The reconstruction with L1 penalization should give a result with zero error (all pixels are successfully labeled with 0 or 1), even if noise was added to the projections. In comparison, an L2 penalization (sklearn.linear_model.Ridge) produces a large number of labeling errors for the pixels. Important artifacts are observed on the reconstructed image, contrary to the L1 penalization. Note in particular the circular artifact separating the pixels in the corners, that have contributed to fewer projections than the central disk.

In [None]:
from __future__ import division

# Author: Emmanuelle Gouillart <emmanuelle.gouillart@nsup.org>
# License: BSD 3 clause

import numpy as np
from scipy import sparse
from scipy import ndimage
from sklearn.linear_model import Lasso
from sklearn.linear_model import Ridge
import matplotlib.pyplot as plt


def _weights(x, dx=1, orig=0):
    x = np.ravel(x)
    floor_x = np.floor((x - orig) / dx).astype(np.int64)
    alpha = (x - orig - floor_x * dx) / dx
    return np.hstack((floor_x, floor_x + 1)), np.hstack((1 - alpha, alpha))
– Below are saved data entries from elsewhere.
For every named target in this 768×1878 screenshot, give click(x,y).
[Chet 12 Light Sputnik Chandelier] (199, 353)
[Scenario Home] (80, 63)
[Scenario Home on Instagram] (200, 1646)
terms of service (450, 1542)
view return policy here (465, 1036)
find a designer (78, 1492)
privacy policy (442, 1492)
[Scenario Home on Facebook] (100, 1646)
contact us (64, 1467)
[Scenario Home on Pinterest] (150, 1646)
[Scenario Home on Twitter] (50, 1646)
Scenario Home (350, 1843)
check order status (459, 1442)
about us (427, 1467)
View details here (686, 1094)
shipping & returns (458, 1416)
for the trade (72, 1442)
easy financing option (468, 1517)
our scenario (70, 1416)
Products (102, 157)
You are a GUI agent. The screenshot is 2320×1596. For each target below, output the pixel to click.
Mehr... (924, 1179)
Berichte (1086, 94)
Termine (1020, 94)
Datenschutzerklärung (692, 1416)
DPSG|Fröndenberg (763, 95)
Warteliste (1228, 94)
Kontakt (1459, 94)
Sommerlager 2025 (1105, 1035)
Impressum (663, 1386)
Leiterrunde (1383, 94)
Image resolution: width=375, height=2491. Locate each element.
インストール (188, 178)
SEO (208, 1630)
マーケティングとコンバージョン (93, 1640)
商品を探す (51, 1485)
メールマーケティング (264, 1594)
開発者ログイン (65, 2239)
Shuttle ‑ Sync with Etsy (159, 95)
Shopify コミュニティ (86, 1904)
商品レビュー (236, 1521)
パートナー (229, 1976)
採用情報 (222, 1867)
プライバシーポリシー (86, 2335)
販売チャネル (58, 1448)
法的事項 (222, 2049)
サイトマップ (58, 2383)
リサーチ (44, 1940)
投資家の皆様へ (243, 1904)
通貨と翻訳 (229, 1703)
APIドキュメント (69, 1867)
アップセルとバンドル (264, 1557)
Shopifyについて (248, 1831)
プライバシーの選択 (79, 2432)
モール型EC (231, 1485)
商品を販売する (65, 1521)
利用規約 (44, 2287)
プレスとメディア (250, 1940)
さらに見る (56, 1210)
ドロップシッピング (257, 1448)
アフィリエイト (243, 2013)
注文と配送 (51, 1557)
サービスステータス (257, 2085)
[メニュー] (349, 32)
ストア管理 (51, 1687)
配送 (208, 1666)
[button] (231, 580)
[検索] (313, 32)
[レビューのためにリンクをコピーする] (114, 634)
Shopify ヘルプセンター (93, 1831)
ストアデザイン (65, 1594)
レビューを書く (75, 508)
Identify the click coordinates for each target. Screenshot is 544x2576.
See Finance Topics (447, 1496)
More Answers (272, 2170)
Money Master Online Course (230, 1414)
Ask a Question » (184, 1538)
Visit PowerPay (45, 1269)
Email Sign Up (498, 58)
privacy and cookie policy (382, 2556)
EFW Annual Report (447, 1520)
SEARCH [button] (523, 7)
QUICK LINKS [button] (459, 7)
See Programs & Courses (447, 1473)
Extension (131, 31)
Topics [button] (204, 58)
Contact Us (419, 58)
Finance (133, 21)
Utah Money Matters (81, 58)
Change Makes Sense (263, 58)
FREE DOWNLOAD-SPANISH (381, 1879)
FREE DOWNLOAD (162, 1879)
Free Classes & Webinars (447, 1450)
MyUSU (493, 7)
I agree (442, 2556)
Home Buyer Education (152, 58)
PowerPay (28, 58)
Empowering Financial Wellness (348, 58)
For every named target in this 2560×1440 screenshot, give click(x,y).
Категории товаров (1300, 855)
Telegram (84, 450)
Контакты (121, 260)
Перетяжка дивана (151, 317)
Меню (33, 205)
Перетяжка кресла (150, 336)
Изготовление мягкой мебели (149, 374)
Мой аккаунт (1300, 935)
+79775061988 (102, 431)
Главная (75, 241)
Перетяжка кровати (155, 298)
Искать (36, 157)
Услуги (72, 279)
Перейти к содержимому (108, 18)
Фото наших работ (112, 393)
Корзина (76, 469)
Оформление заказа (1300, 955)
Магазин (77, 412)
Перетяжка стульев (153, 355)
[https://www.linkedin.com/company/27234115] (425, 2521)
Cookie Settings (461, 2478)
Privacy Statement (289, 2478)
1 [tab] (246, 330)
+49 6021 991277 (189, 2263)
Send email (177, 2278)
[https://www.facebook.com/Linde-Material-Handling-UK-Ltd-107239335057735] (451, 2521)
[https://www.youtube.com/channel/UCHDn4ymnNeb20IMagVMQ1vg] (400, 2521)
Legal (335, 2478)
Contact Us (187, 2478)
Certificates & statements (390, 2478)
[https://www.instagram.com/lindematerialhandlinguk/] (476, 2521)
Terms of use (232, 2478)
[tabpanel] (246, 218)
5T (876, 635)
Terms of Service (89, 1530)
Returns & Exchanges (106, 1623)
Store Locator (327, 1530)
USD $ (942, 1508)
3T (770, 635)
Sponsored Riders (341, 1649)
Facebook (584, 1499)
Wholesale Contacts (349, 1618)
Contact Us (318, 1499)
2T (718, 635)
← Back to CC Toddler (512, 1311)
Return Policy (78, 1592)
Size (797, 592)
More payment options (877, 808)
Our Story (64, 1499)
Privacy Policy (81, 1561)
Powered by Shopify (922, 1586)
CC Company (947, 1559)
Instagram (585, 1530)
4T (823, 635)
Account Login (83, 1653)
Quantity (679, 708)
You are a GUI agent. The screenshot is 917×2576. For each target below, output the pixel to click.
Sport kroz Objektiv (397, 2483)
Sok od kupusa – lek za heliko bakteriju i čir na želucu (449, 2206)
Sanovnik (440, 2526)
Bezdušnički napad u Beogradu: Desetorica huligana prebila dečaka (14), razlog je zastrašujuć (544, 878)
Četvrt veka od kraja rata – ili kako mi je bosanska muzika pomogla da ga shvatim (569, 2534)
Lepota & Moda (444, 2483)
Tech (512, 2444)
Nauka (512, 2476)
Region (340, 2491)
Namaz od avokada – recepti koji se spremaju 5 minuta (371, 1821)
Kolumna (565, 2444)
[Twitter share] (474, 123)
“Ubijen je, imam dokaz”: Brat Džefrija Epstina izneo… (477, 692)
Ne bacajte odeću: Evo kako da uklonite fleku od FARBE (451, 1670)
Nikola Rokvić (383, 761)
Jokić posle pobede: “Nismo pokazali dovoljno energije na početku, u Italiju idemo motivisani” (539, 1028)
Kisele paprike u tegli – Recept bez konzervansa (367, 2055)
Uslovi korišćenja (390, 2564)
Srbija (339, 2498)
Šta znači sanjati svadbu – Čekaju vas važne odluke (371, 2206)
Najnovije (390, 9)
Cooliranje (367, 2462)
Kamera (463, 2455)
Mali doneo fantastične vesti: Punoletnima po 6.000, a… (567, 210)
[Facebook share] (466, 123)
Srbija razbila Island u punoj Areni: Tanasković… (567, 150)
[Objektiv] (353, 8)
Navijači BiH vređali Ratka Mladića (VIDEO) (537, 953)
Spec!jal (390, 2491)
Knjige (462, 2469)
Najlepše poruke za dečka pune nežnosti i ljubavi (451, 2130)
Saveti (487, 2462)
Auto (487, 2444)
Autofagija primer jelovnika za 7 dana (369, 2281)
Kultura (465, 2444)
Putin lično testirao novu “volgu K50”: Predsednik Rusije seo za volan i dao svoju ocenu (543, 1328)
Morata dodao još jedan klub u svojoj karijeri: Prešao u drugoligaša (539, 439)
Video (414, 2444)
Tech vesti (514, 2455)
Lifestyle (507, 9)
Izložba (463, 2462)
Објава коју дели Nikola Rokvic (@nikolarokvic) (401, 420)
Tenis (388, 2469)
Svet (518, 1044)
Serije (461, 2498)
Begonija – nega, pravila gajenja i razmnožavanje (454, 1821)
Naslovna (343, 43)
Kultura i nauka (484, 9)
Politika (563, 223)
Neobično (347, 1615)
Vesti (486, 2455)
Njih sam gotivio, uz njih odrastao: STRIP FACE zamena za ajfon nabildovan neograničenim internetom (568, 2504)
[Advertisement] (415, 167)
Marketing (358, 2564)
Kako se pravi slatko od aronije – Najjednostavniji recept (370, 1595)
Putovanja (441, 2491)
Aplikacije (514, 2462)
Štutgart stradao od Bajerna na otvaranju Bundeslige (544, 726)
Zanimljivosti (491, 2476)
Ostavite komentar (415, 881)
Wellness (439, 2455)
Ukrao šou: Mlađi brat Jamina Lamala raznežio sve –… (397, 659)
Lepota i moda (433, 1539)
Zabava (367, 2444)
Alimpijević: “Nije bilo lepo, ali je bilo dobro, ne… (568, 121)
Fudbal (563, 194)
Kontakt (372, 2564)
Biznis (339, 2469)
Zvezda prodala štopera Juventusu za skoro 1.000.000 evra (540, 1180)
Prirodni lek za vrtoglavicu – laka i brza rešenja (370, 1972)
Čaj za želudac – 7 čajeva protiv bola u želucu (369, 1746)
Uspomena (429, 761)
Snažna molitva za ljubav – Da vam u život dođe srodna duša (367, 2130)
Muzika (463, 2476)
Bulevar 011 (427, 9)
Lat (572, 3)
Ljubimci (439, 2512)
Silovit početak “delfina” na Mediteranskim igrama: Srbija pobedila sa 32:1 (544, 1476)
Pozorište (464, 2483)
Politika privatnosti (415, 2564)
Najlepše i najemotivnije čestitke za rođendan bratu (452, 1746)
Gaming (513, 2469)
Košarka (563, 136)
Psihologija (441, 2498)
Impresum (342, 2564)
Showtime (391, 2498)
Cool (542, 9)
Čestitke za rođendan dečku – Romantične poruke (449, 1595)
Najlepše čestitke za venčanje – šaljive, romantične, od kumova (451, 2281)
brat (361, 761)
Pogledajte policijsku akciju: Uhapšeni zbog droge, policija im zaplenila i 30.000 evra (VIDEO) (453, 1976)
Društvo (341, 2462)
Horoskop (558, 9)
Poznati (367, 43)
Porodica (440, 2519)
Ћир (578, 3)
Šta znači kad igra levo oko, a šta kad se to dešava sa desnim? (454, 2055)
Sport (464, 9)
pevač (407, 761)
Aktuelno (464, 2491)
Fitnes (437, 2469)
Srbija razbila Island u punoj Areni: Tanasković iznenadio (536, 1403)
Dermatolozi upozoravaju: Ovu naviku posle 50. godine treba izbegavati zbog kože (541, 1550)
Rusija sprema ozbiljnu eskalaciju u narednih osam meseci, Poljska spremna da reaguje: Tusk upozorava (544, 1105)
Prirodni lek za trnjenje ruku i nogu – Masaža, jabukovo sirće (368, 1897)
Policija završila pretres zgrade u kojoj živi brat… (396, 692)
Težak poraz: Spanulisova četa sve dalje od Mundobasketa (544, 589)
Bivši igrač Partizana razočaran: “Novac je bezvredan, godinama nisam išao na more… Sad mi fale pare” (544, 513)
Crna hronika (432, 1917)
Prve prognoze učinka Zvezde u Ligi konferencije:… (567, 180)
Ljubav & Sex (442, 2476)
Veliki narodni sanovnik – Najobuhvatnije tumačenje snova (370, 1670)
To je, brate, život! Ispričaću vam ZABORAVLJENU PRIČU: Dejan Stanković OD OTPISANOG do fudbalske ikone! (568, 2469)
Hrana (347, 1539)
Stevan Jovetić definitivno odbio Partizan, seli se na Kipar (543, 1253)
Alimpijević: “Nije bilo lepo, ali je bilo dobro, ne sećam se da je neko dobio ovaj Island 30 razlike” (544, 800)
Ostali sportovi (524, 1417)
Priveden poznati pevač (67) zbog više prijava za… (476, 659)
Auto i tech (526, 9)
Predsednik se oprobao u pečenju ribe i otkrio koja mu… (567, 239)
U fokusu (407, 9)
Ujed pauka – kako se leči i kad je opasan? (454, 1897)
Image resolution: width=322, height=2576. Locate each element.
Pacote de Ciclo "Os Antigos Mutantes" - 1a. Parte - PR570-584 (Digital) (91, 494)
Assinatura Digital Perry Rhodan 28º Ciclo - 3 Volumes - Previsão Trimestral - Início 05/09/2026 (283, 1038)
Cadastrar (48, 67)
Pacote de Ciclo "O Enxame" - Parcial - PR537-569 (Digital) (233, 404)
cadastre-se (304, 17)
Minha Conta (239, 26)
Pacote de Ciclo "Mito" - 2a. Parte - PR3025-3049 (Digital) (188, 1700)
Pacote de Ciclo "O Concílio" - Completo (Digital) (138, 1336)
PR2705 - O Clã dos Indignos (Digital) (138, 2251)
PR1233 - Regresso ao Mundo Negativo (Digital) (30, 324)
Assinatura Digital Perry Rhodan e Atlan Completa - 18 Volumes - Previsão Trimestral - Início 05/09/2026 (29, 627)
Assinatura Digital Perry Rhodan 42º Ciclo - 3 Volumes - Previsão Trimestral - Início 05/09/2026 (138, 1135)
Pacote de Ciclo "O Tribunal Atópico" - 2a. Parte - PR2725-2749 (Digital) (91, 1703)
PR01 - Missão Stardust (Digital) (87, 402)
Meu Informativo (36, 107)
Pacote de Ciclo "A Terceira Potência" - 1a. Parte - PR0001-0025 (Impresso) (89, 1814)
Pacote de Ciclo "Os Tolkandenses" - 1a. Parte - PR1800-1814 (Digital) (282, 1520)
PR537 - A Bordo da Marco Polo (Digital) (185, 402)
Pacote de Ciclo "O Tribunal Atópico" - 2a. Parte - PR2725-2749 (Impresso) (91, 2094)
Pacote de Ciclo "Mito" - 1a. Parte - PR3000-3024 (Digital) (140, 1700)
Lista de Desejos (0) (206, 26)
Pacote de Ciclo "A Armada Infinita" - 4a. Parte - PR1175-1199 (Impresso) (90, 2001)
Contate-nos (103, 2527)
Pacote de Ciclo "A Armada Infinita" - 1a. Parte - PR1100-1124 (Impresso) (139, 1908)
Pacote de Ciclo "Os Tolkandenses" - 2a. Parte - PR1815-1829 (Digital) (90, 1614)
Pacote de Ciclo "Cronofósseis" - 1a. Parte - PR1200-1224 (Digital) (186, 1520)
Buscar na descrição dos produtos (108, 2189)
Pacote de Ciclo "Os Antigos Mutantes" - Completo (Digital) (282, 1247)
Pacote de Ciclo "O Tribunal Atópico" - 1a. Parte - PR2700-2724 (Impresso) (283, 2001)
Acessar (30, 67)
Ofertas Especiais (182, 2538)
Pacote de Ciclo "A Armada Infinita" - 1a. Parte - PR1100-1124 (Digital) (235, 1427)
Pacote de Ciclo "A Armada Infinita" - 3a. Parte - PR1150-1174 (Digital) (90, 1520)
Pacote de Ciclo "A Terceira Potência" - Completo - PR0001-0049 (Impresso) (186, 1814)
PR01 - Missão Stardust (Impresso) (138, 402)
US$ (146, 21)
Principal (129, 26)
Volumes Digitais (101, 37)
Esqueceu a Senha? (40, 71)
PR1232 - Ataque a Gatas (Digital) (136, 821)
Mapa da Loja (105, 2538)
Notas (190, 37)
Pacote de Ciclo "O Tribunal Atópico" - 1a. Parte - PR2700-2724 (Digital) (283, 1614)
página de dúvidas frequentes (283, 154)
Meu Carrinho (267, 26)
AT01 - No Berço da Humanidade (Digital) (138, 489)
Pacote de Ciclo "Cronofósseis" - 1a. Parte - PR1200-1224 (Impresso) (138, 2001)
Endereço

def _generate_center_coordinates(l_x):
    X, Y = np.mgrid[:l_x, :l_x].astype(np.float64)
    center = l_x / 2.
    X += 0.5 - center
    Y += 0.5 - center
    return X, Y


def build_projection_operator(l_x, n_dir):
    X, Y = _generate_center_coordinates(l_x)
    angles = np.linspace(0, np.pi, n_dir, endpoint=False)
    data_inds, weights, camera_inds = [], [], []
    data_unravel_indices = np.arange(l_x ** 2)
    data_unravel_indices = np.hstack((data_unravel_indices,
                                      data_unravel_indices))
    for i, angle in enumerate(angles):
        Xrot = np.cos(angle) * X - np.sin(angle) * Y
        inds, w = _weights(Xrot, dx=1, orig=X.min())
        mask = np.logical_and(inds >= 0, inds < l_x)
        weights += list(w[mask])
        camera_inds += list(inds[mask] + i * l_x)
        data_inds += list(data_unravel_indices[mask])
    proj_operator = sparse.coo_matrix((weights, (camera_inds, data_inds)))
    return proj_operator


def generate_synthetic_data():
    rs = np.random.RandomState(0)
    n_pts = 36
    x, y = np.ogrid[0:l, 0:l]
    mask_outer = (x - l / 2.) ** 2 + (y - l / 2.) ** 2 < (l / 2.) ** 2
    mask = np.zeros((l, l))
    points = l * rs.rand(2, n_pts)
    mask[(points[0]).astype(np.int), (points[1]).astype(np.int)] = 1
    mask = ndimage.gaussian_filter(mask, sigma=l / n_pts)
    res = np.logical_and(mask > mask.mean(), mask_outer)
    return np.logical_xor(res, ndimage.binary_erosion(res))

In [None]:
# Generate synthetic images, and projections
l = 25
proj_operator = build_projection_operator(l, l // 2)
data = generate_synthetic_data()
proj = proj_operator * data.ravel()[:, np.newaxis]
proj += 0.15 * np.random.randn(*proj.shape)

In [None]:
for i in range(proj_operator.shape[0]):
    plt.imshow(np.array(proj_operator.todense())[i].reshape(l,l), cmap=plt.cm.gray, interpolation='nearest')
    plt.axis('off')
    plt.show()

In [None]:
# Reconstruction with L2 (Ridge) penalization
rgr_ridge = Ridge(alpha=0.1)
rgr_ridge.fit(proj_operator, proj.ravel())
rec_l2 = rgr_ridge.coef_.reshape(l, l)

In [None]:
# Reconstruction with L1 (Lasso) penalization
rec_l1, objective_history = lasso_ADMM(np.array(proj_operator.todense()), proj.ravel(), lam=0.05, max_iter=1000)
rec_l1 = rec_l1.reshape(l, l)

In [None]:
plt.figure(figsize=(15, 5))

plt.subplot(131)
plt.imshow(data, cmap=plt.cm.gray, interpolation='nearest')
plt.axis('off')
plt.title('Original image', fontsize=30)

plt.subplot(132)
plt.imshow(rec_l2, cmap=plt.cm.gray, interpolation='nearest')
plt.title('Ridge regression', fontsize=30)
plt.axis('off')

plt.subplot(133)
plt.imshow(rec_l1, cmap=plt.cm.gray, interpolation='nearest')
plt.title('Lasso', fontsize=30)
plt.axis('off')

plt.subplots_adjust(hspace=0.02, wspace=0.02, top=1, bottom=0, left=0, right=1)
plt.show()